Eduardo Calò is a PhD candidate in the Natural Language Processing group at Utrecht University. His research focuses on natural language generation (NLG) from semantic inputs, specifically logic-to-text generation, the subfield of NLG that aims to generate optimally intelligible text explaining the meaning of logical formulae. Eduardo is currently part of the NL4XAI framework, a European program aiming to make artificial intelligence more self-explainable and easily accessible to humans. He has a diversified background, holding a BA in Asian studies from La Sapienza and an MSc in natural language processing from Université de Lorraine. Eduardo has also had working experiences in research laboratories (Inria, ATILF) and companies (Samsung) and exchanges in various academic institutions (IIIA, BFSU).

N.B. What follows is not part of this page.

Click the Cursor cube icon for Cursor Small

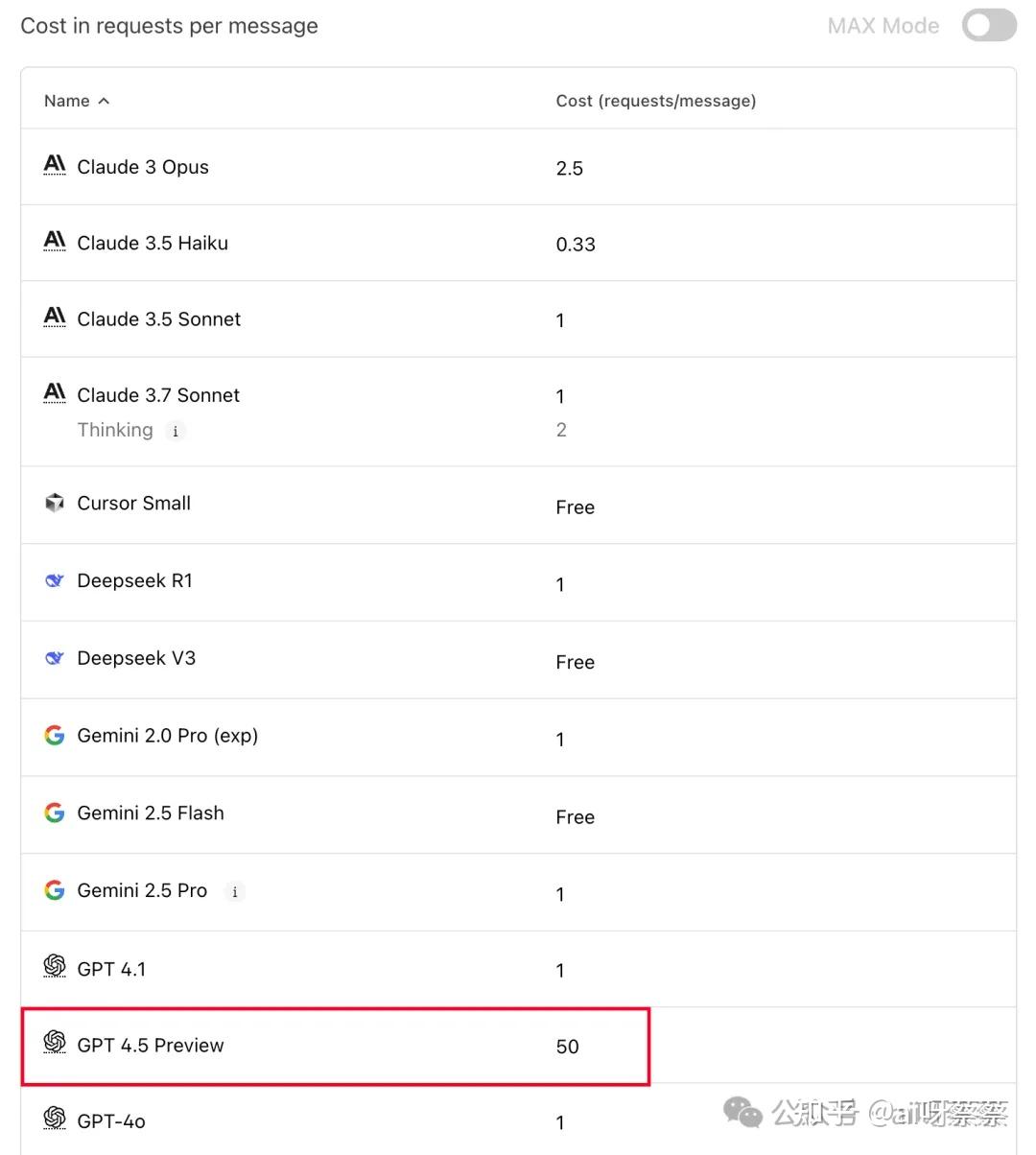pos(55,503)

Logical formulae (LFs) are pivotal in many scientific fields, such as Artificial Intelligence and linguistics. Grasping the meaning of LFs is thus crucial for many scholars, yet sometimes even experienced logicians might need help deciphering a complex LF. We can employ natural language generation (NLG) techniques to address this issue. In particular, logic-to-text generation aims to simplify LFs and translate them into clear and understandable natural language text.
In this tech talk, Eduardo introduced this underrepresented area of NLG and illustrate its key challenges. Specifically, he focused on the issues that arise when dealing with such a type of input (e.g., is the shortest LF the best input?) and how to address the evaluation of the generated texts (e.g., what are the appropriate evaluation dimensions to consider?).
He presented the results of his recent research and offer an interactive demo to the audience.